### BRIEF
Could you rewrite all of the items below, swapping "computer-use agent" for "screen-control agent" and leaving everything else untouched?

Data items

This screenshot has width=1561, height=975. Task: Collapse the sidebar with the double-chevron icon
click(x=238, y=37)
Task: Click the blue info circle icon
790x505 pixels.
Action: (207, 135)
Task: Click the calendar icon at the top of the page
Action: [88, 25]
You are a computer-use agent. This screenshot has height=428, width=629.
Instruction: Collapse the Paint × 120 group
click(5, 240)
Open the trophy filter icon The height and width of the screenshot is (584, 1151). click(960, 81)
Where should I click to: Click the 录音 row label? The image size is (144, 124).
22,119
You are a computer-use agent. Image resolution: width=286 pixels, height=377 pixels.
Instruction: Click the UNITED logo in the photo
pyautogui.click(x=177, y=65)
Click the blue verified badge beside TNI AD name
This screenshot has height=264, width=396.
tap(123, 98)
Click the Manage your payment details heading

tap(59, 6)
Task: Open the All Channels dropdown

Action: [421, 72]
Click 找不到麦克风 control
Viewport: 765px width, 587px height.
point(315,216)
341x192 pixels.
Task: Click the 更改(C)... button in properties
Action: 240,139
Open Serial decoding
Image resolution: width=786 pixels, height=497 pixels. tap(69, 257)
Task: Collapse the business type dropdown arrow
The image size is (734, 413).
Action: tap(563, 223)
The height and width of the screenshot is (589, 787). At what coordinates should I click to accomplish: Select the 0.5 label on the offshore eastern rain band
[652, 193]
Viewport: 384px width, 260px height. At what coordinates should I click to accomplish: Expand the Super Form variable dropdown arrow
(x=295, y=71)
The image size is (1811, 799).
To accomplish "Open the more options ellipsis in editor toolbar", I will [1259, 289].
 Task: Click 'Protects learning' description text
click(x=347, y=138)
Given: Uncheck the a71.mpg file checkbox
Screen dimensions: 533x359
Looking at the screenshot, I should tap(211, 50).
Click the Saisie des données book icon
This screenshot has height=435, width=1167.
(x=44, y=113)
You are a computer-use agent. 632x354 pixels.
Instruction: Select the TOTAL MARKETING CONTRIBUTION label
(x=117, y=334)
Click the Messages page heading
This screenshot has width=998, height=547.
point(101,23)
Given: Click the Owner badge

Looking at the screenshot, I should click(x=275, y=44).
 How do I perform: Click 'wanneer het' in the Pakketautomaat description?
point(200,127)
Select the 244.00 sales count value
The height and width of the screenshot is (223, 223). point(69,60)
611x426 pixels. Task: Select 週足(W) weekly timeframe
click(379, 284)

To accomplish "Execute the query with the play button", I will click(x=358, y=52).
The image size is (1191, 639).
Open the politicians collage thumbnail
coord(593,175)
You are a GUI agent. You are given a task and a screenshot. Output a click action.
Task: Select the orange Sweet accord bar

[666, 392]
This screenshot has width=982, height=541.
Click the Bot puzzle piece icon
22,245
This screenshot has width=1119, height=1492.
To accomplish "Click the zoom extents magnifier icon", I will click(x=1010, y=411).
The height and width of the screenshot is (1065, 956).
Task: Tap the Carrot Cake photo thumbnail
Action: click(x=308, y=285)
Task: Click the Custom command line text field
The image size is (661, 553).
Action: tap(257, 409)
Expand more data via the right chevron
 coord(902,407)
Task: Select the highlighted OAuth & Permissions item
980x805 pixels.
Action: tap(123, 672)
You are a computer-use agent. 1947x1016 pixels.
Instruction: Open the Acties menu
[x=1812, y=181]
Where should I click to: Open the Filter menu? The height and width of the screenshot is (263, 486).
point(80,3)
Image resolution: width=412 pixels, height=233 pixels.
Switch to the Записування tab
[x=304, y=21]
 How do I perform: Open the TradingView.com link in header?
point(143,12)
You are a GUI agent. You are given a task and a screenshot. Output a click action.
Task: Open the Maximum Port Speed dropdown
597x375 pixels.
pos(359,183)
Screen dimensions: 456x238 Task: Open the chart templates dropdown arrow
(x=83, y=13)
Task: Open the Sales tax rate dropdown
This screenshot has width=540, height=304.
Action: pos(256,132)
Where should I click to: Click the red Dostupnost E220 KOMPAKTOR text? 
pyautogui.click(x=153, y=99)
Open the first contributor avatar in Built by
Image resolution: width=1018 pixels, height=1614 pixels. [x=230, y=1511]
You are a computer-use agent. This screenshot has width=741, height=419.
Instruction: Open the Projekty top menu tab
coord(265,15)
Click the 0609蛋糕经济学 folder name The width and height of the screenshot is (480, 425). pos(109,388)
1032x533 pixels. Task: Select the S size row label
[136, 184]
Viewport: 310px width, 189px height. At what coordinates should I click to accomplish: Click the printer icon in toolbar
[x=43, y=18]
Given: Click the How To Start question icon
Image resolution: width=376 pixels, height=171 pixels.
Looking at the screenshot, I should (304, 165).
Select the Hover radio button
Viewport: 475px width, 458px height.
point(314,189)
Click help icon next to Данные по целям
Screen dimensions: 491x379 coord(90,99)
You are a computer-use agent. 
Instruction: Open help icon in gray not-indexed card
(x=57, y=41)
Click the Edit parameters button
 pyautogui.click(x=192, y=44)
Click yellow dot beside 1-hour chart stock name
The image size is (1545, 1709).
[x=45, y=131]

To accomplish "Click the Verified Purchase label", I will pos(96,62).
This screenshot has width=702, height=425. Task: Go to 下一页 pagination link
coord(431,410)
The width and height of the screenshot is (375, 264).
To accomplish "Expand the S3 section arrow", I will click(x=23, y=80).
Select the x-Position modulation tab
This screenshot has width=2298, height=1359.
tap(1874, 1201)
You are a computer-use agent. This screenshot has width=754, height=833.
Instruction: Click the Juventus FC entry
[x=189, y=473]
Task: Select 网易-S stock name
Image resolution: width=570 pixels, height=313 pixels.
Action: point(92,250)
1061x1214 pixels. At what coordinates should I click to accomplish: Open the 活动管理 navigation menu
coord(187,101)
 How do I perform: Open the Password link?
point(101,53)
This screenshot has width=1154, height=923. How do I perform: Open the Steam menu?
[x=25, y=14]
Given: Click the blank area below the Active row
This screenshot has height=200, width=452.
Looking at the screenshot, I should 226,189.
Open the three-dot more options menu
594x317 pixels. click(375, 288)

### ANSWER FOR THIS EXERCISE
This screenshot has width=1561, height=975. Task: Collapse the sidebar with the double-chevron icon
click(x=238, y=37)
Task: Click the blue info circle icon
790x505 pixels.
Action: (207, 135)
Task: Click the calendar icon at the top of the page
Action: [88, 25]
You are a screen-control agent. This screenshot has height=428, width=629.
Instruction: Collapse the Paint × 120 group
click(5, 240)
Open the trophy filter icon The height and width of the screenshot is (584, 1151). click(960, 81)
Where should I click to: Click the 录音 row label? The image size is (144, 124).
22,119
You are a screen-control agent. Image resolution: width=286 pixels, height=377 pixels.
Instruction: Click the UNITED logo in the photo
pyautogui.click(x=177, y=65)
Click the blue verified badge beside TNI AD name
This screenshot has height=264, width=396.
tap(123, 98)
Click the Manage your payment details heading

tap(59, 6)
Task: Open the All Channels dropdown

Action: [421, 72]
Click 找不到麦克风 control
Viewport: 765px width, 587px height.
point(315,216)
341x192 pixels.
Task: Click the 更改(C)... button in properties
Action: 240,139
Open Serial decoding
Image resolution: width=786 pixels, height=497 pixels. tap(69, 257)
Task: Collapse the business type dropdown arrow
The image size is (734, 413).
Action: tap(563, 223)
The height and width of the screenshot is (589, 787). At what coordinates should I click to accomplish: Select the 0.5 label on the offshore eastern rain band
[652, 193]
Viewport: 384px width, 260px height. At what coordinates should I click to accomplish: Expand the Super Form variable dropdown arrow
(x=295, y=71)
The image size is (1811, 799).
To accomplish "Open the more options ellipsis in editor toolbar", I will [1259, 289].
 Task: Click 'Protects learning' description text
click(x=347, y=138)
Given: Uncheck the a71.mpg file checkbox
Screen dimensions: 533x359
Looking at the screenshot, I should tap(211, 50).
Click the Saisie des données book icon
This screenshot has height=435, width=1167.
(x=44, y=113)
You are a screen-control agent. 632x354 pixels.
Instruction: Select the TOTAL MARKETING CONTRIBUTION label
(x=117, y=334)
Click the Messages page heading
This screenshot has width=998, height=547.
point(101,23)
Given: Click the Owner badge

Looking at the screenshot, I should click(x=275, y=44).
 How do I perform: Click 'wanneer het' in the Pakketautomaat description?
point(200,127)
Select the 244.00 sales count value
The height and width of the screenshot is (223, 223). point(69,60)
611x426 pixels. Task: Select 週足(W) weekly timeframe
click(379, 284)

To accomplish "Execute the query with the play button", I will click(x=358, y=52).
The image size is (1191, 639).
Open the politicians collage thumbnail
coord(593,175)
You are a GUI agent. You are given a task and a screenshot. Output a click action.
Task: Select the orange Sweet accord bar

[666, 392]
This screenshot has width=982, height=541.
Click the Bot puzzle piece icon
22,245
This screenshot has width=1119, height=1492.
To accomplish "Click the zoom extents magnifier icon", I will click(x=1010, y=411).
The height and width of the screenshot is (1065, 956).
Task: Tap the Carrot Cake photo thumbnail
Action: click(x=308, y=285)
Task: Click the Custom command line text field
The image size is (661, 553).
Action: tap(257, 409)
Expand more data via the right chevron
 coord(902,407)
Task: Select the highlighted OAuth & Permissions item
980x805 pixels.
Action: tap(123, 672)
You are a screen-control agent. 1947x1016 pixels.
Instruction: Open the Acties menu
[x=1812, y=181]
Where should I click to: Open the Filter menu? The height and width of the screenshot is (263, 486).
point(80,3)
Image resolution: width=412 pixels, height=233 pixels.
Switch to the Записування tab
[x=304, y=21]
 How do I perform: Open the TradingView.com link in header?
point(143,12)
You are a GUI agent. You are given a task and a screenshot. Output a click action.
Task: Open the Maximum Port Speed dropdown
597x375 pixels.
pos(359,183)
Screen dimensions: 456x238 Task: Open the chart templates dropdown arrow
(x=83, y=13)
Task: Open the Sales tax rate dropdown
This screenshot has width=540, height=304.
Action: pos(256,132)
Where should I click to: Click the red Dostupnost E220 KOMPAKTOR text? 
pyautogui.click(x=153, y=99)
Open the first contributor avatar in Built by
Image resolution: width=1018 pixels, height=1614 pixels. [x=230, y=1511]
You are a screen-control agent. This screenshot has width=741, height=419.
Instruction: Open the Projekty top menu tab
coord(265,15)
Click the 0609蛋糕经济学 folder name The width and height of the screenshot is (480, 425). pos(109,388)
1032x533 pixels. Task: Select the S size row label
[136, 184]
Viewport: 310px width, 189px height. At what coordinates should I click to accomplish: Click the printer icon in toolbar
[x=43, y=18]
Given: Click the How To Start question icon
Image resolution: width=376 pixels, height=171 pixels.
Looking at the screenshot, I should (304, 165).
Select the Hover radio button
Viewport: 475px width, 458px height.
point(314,189)
Click help icon next to Данные по целям
Screen dimensions: 491x379 coord(90,99)
You are a screen-control agent. 
Instruction: Open help icon in gray not-indexed card
(x=57, y=41)
Click the Edit parameters button
 pyautogui.click(x=192, y=44)
Click yellow dot beside 1-hour chart stock name
The image size is (1545, 1709).
[x=45, y=131]

To accomplish "Click the Verified Purchase label", I will pos(96,62).
This screenshot has width=702, height=425. Task: Go to 下一页 pagination link
coord(431,410)
The width and height of the screenshot is (375, 264).
To accomplish "Expand the S3 section arrow", I will click(x=23, y=80).
Select the x-Position modulation tab
This screenshot has width=2298, height=1359.
tap(1874, 1201)
You are a screen-control agent. This screenshot has width=754, height=833.
Instruction: Click the Juventus FC entry
[x=189, y=473]
Task: Select 网易-S stock name
Image resolution: width=570 pixels, height=313 pixels.
Action: point(92,250)
1061x1214 pixels. At what coordinates should I click to accomplish: Open the 活动管理 navigation menu
coord(187,101)
 How do I perform: Open the Password link?
point(101,53)
This screenshot has width=1154, height=923. How do I perform: Open the Steam menu?
[x=25, y=14]
Given: Click the blank area below the Active row
This screenshot has height=200, width=452.
Looking at the screenshot, I should 226,189.
Open the three-dot more options menu
594x317 pixels. click(375, 288)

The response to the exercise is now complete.